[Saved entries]
***

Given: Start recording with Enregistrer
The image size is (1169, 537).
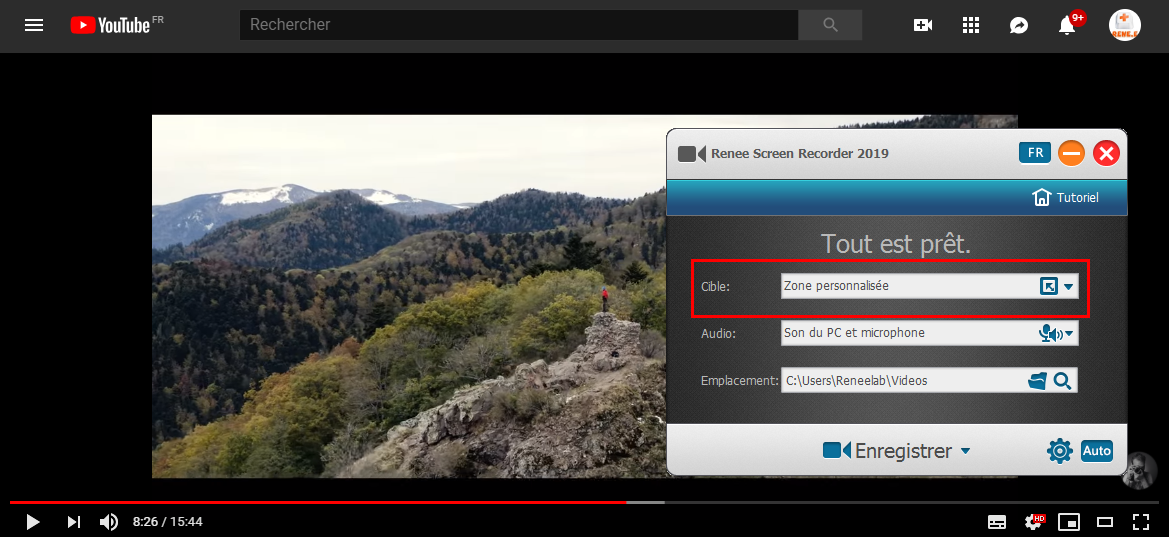Looking at the screenshot, I should [x=888, y=451].
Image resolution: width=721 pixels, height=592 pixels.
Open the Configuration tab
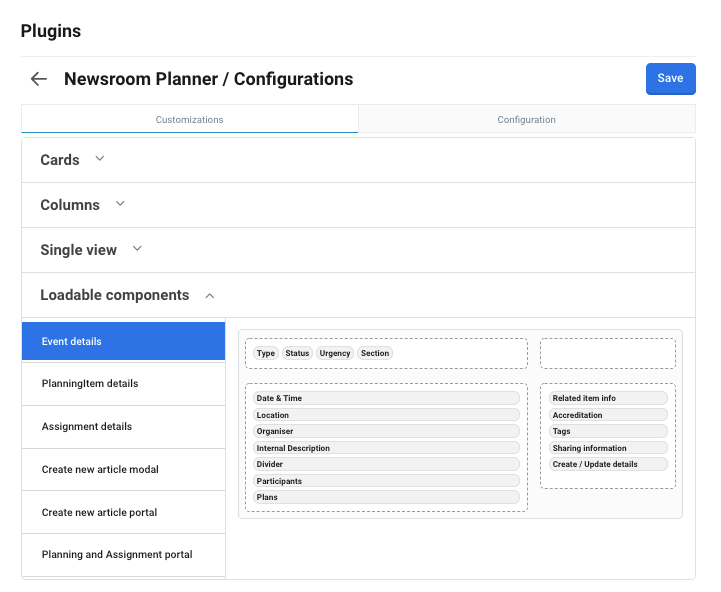[x=526, y=120]
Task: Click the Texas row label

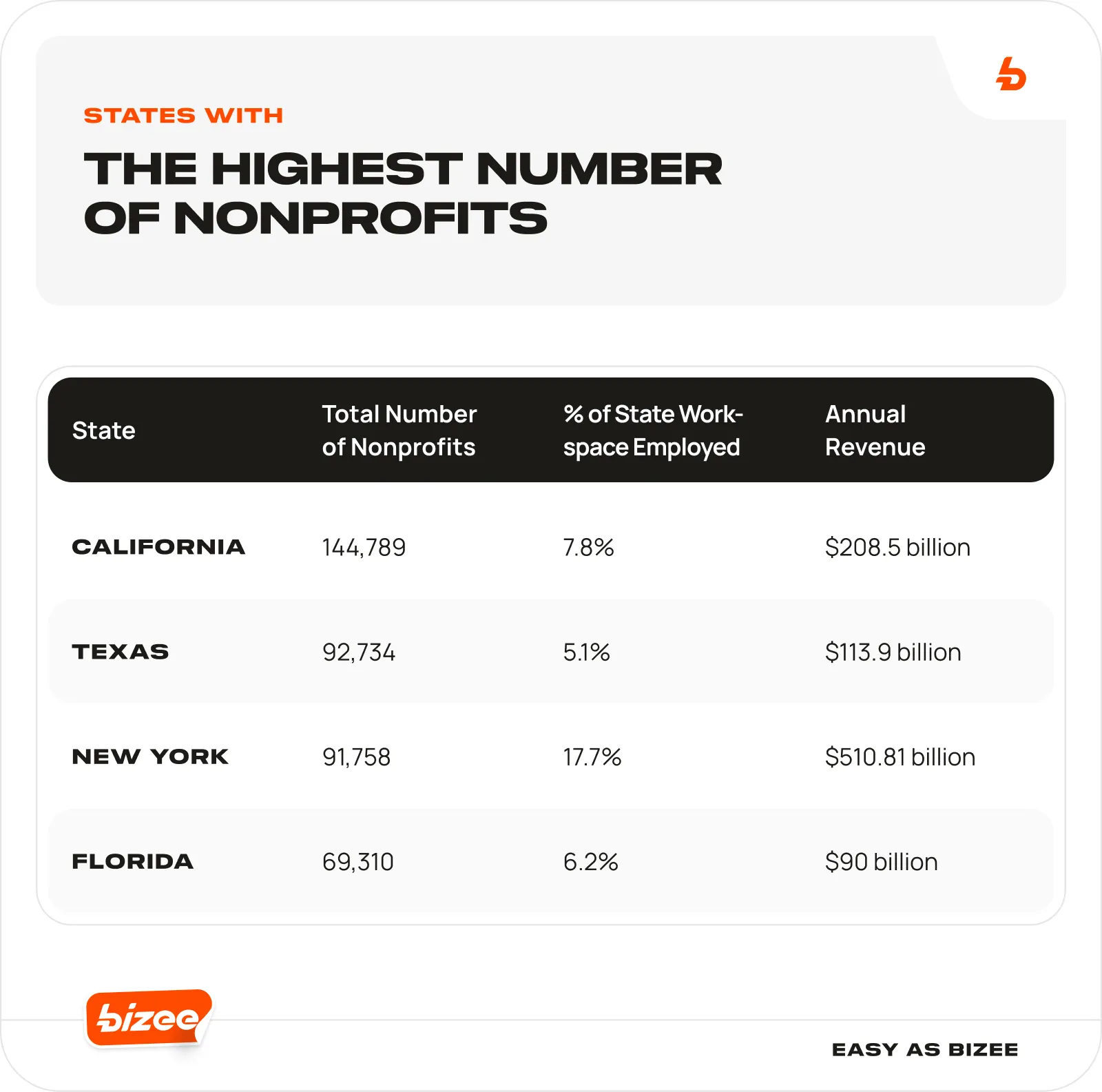Action: (121, 652)
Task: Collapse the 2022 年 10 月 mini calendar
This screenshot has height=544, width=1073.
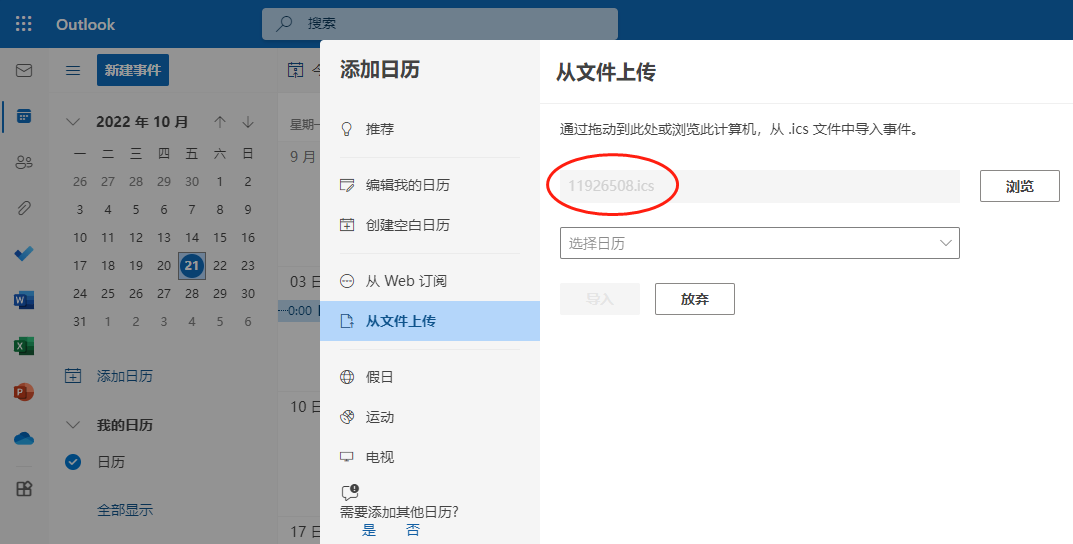Action: [x=73, y=122]
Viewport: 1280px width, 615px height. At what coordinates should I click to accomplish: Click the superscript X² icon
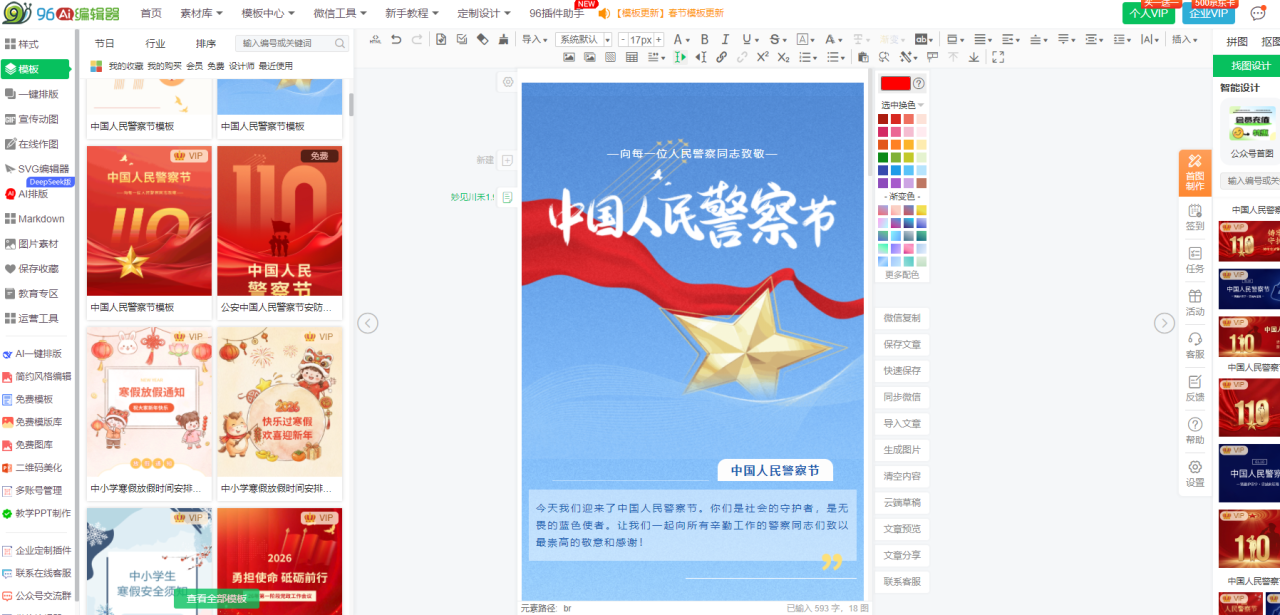click(x=763, y=57)
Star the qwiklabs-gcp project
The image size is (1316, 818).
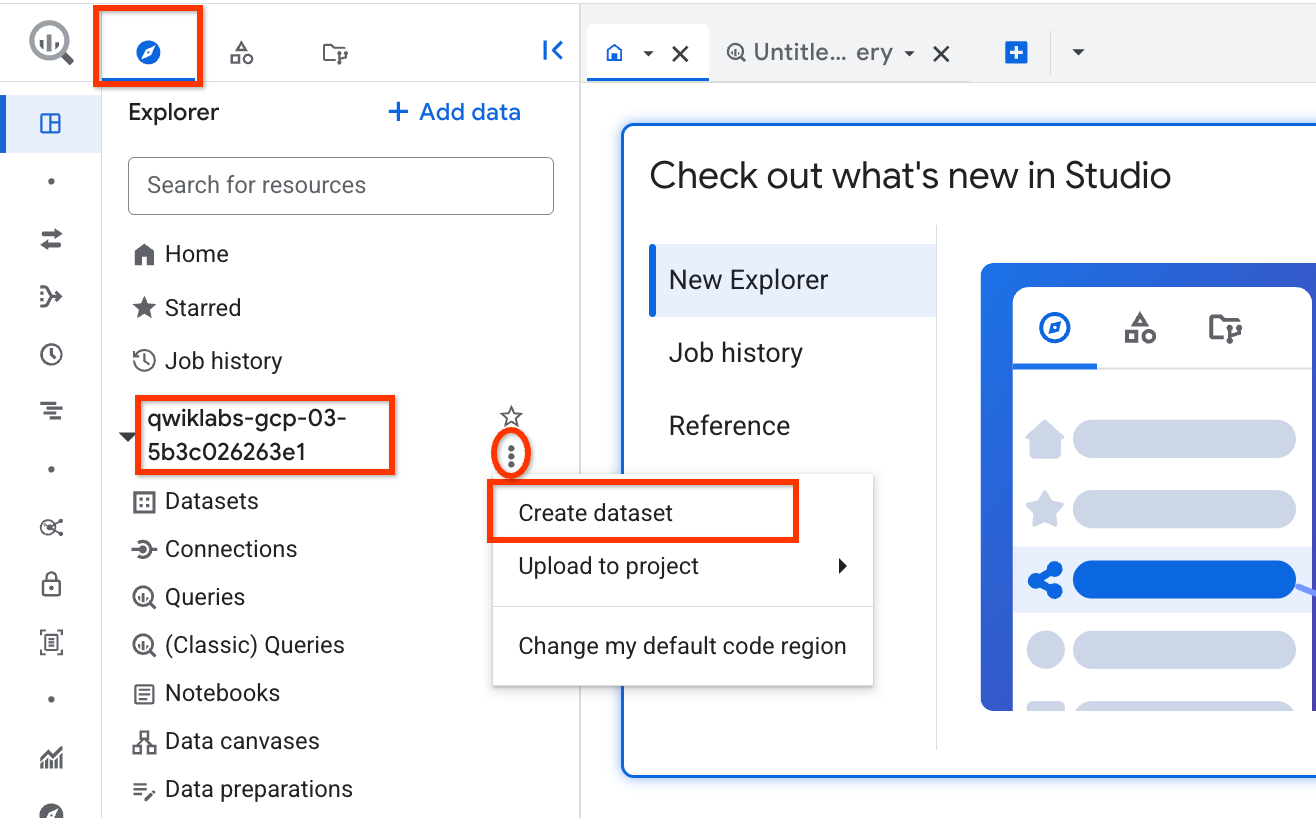point(511,415)
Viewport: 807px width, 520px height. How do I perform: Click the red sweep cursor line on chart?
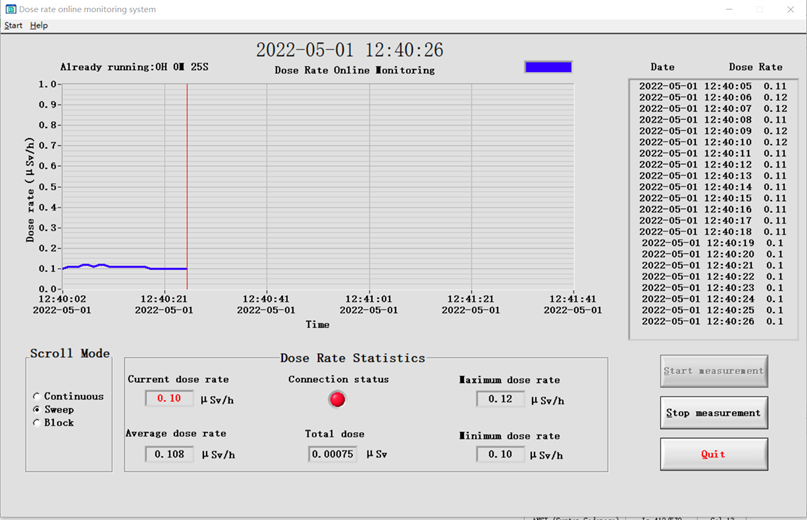187,186
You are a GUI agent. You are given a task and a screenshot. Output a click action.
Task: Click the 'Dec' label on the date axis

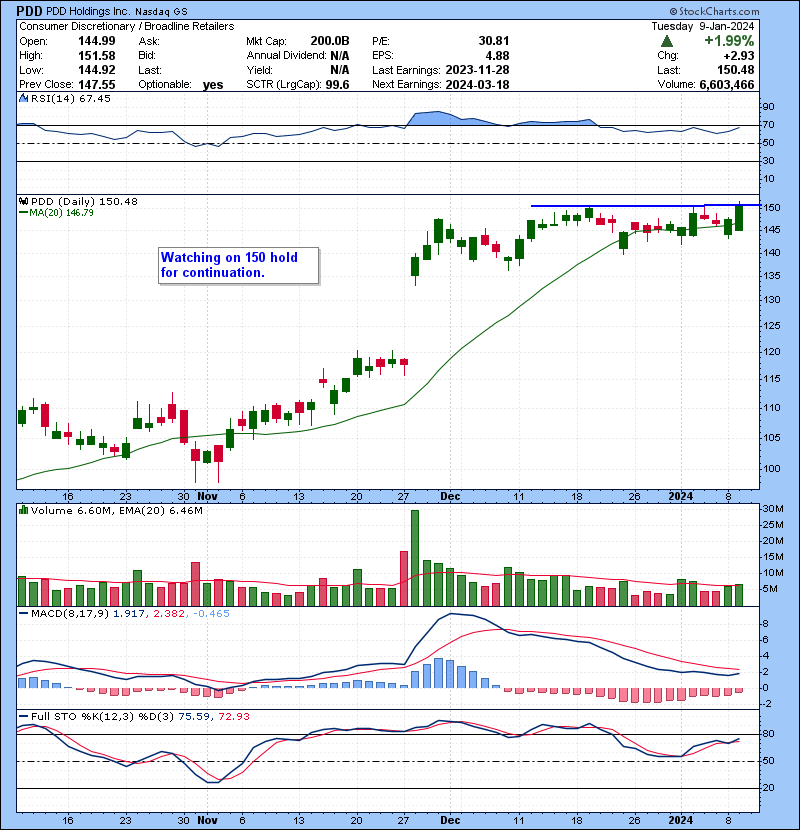click(x=450, y=496)
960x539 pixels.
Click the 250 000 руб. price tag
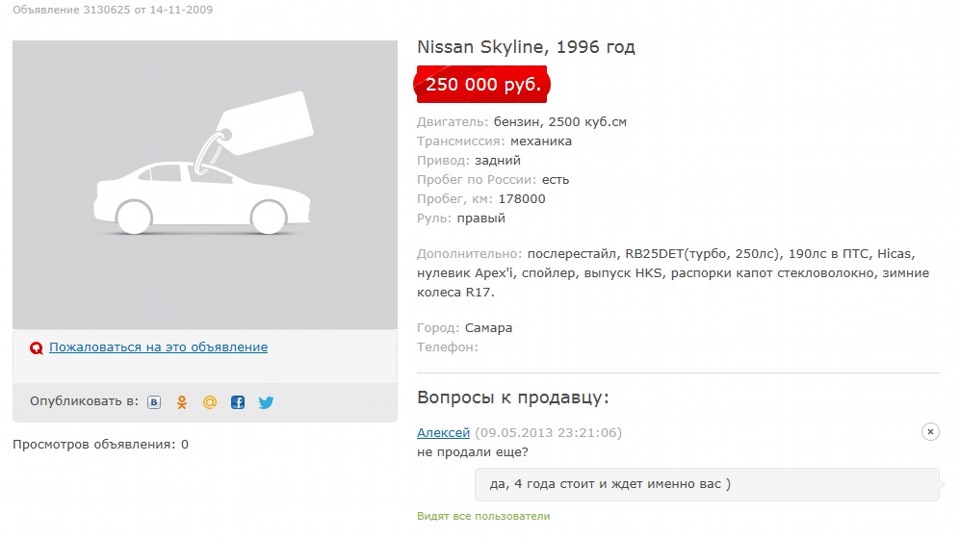483,85
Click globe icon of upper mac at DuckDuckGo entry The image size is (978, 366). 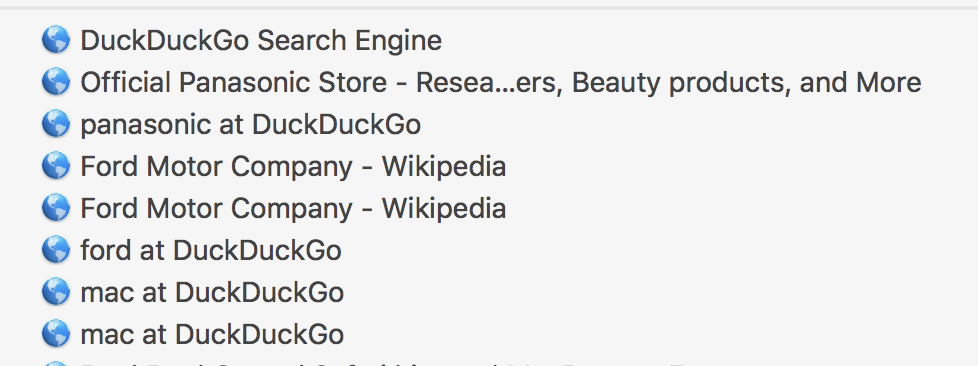coord(56,291)
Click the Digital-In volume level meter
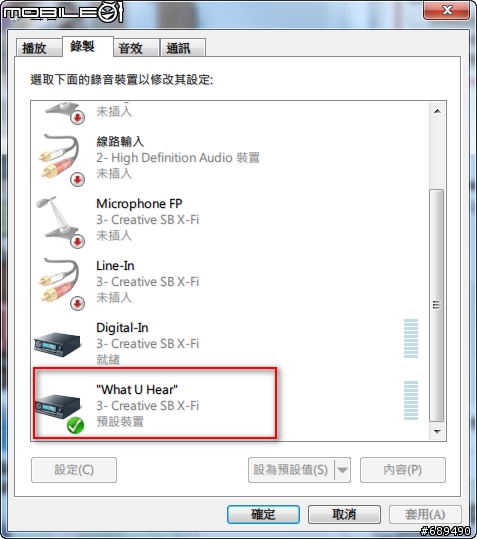 pyautogui.click(x=411, y=339)
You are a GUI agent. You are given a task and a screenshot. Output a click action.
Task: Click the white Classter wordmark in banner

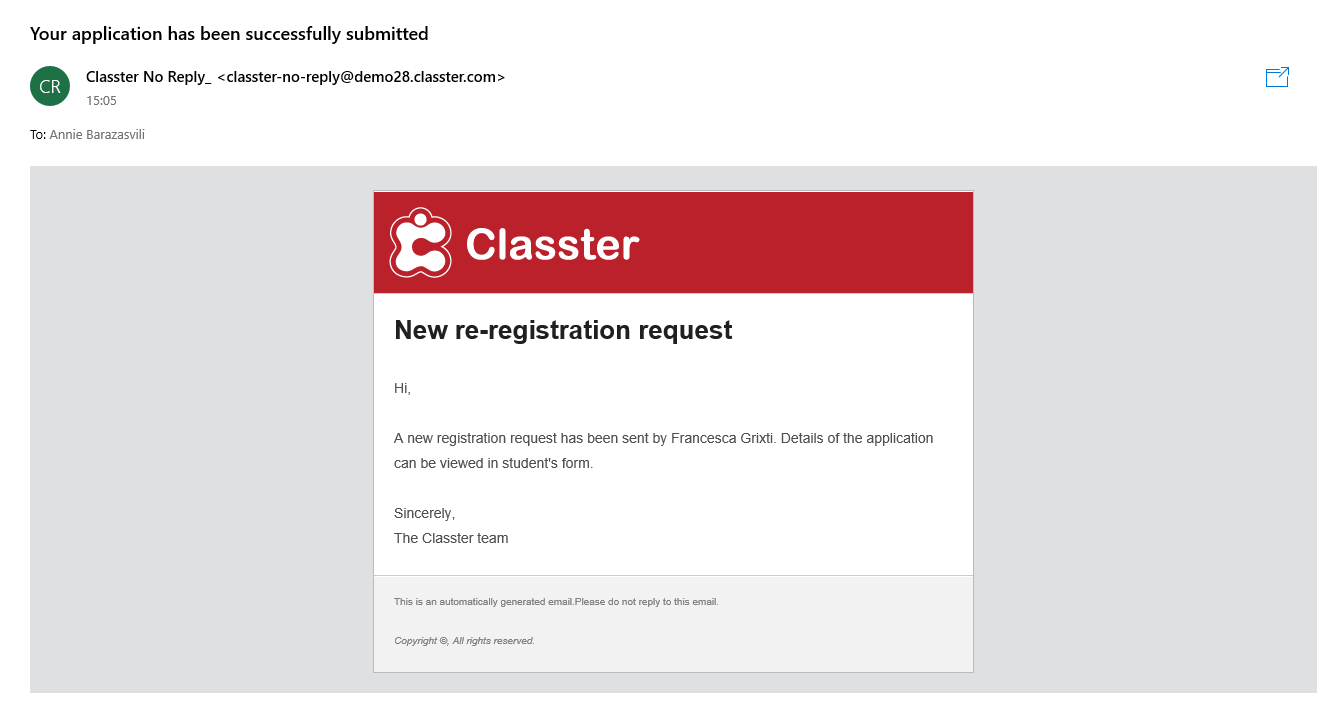coord(552,244)
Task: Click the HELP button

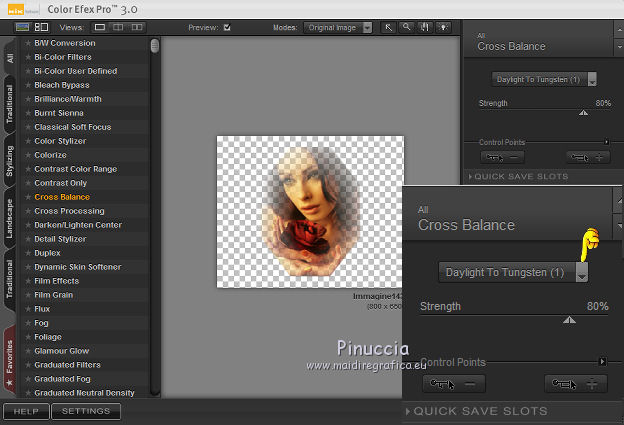Action: pyautogui.click(x=25, y=411)
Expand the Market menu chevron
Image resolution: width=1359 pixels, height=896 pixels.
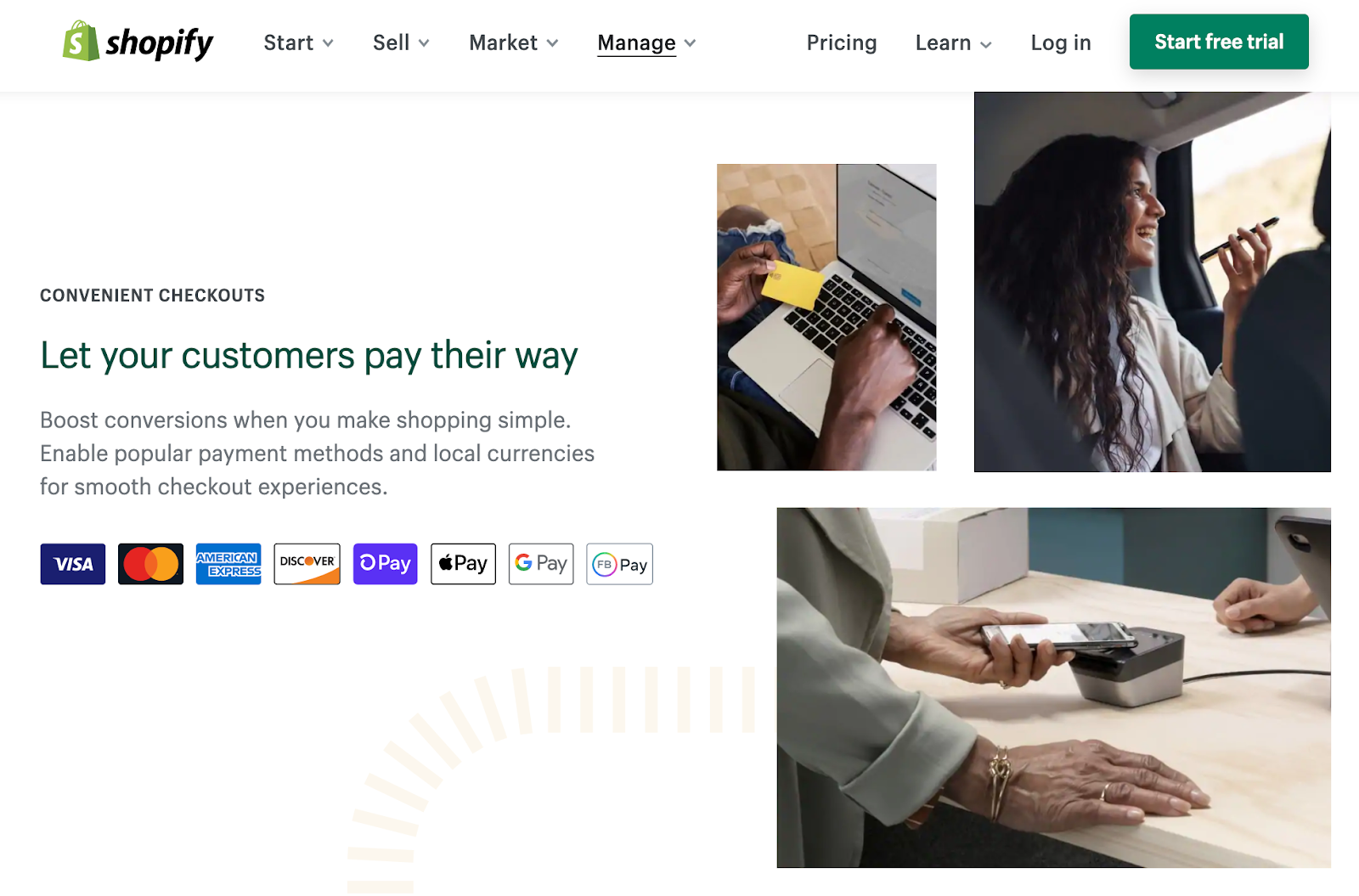pyautogui.click(x=552, y=42)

***

- _Task statement_
Between and including the line with "Viewport: 1280px width, 615px" and the line with "960x539 pixels.", repeat every line exactly as it appears above, with pictures left out.

- _Response to the task_
Viewport: 1280px width, 615px height. At what coordinates should I click to accomplish: Click the superscript X² icon
click(x=763, y=57)
Star the qwiklabs-gcp project
The image size is (1316, 818).
point(511,415)
Viewport: 807px width, 520px height. How do I perform: Click the red sweep cursor line on chart?
187,186
You are a GUI agent. You are given a task and a screenshot. Output a click action.
Task: Click the 'Dec' label on the date axis

click(x=450, y=496)
960x539 pixels.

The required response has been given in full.